Toutefois, le coup d'État du « prince président », le 2 décembre 1851, permettait la promulgation de la Constitution du 14 janvier 1852, qui prévoyait deux chambres dont le Sénat, ce qui ne fut pas modifié par la restauration de la dignité impériale le 2 décembre 1852 (le Second Empire).

Les lois constitutionnelles de 1875 (la Troisième République), qui restauraient formellement la République, conservèrent le principe d'un parlement (appelé Assemblée Nationale) composé de deux chambres, sous le nom de Sénat et de Chambre des députés. Ce bicaméralisme était égalitaire : les deux chambres avaient les mêmes pouvoirs. Le Sénat était alors « prix à payer » comme le disait le duc de Broglie. « Les républicains lui sont hostiles mais l’acceptent pour avoir la République et les royalistes pour consentir à la République, exigent des garanties quant à son caractère conservateur » . Les monarchistes ayant obtenu satisfaction, ils disposaient ainsi d’une assemblée qui pouvait contrer la chambre des députés élue au suffrage universel, et ce d’autant plus que les deux chambres disposaient de pouvoirs identiques.

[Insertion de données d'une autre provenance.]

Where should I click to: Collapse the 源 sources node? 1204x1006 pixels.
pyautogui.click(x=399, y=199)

Sous l'empire de la loi constitutionnelle du 10 juillet 1940 le Régime de Vichy proroge et ajourne les chambres via l'acte constitutionnel n° 3 du 11 juillet 1940.

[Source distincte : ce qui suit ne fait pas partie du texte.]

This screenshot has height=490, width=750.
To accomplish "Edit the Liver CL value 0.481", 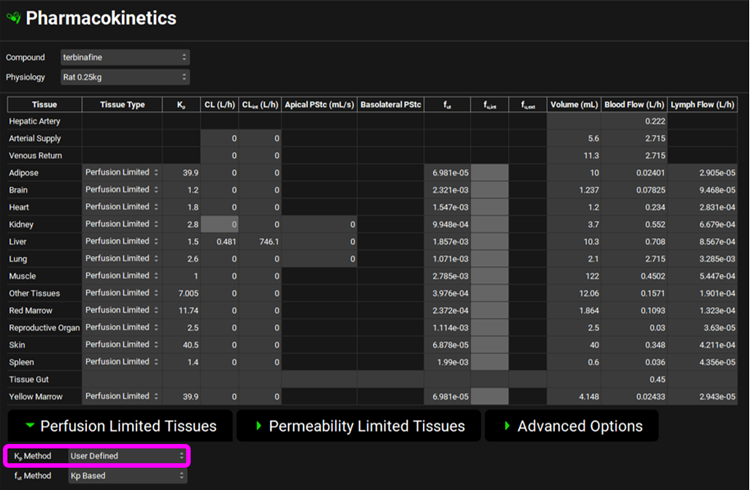I will [x=220, y=242].
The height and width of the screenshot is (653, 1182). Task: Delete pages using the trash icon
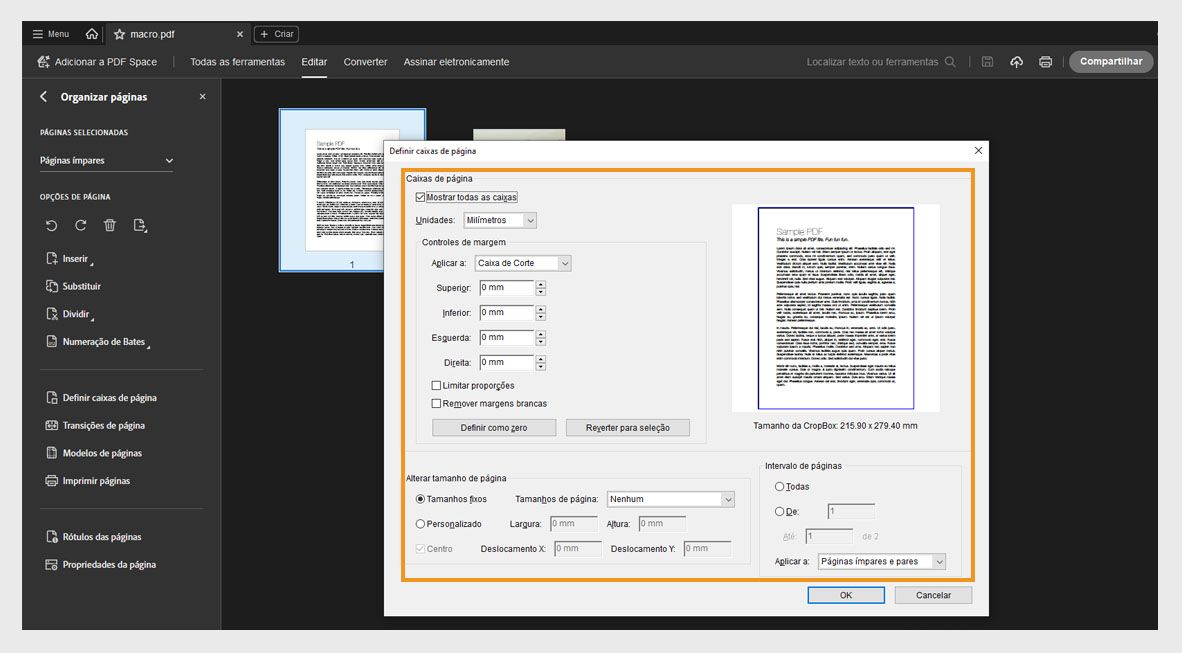(110, 226)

Le projet de constitution du 19 avril 1946 qui prévoyait l'existence d'une seule chambre repoussée par référendum, la Constitution du 27 octobre 1946 (la Quatrième République) restaura le principe de deux chambres, en leur donnant les noms d'Assemblée nationale et de Conseil de la République. La première avait un pouvoir prépondérant sur la seconde. Le Conseil de la République n'avait alors qu'un rôle consultatif.

La Constitution du 4 octobre 1958 (la Cinquième République) a maintenu ce système, tout en réintroduisant l'usage du nom Sénat, disparu depuis juillet 1940.

En Suisse

La Confédération suisse connaît également un Parlement fédéral bicaméral : la chambre basse, le Conseil national, répartit les députés par canton en fonction de leur population, la chambre haute, le Conseil des États, donne deux députés à chaque canton, et un à chaque demi-canton, quelle que soit sa taille géographique et sa population. Ce système permet d'éviter une domination des grands cantons sur les petits cantons et vice versa.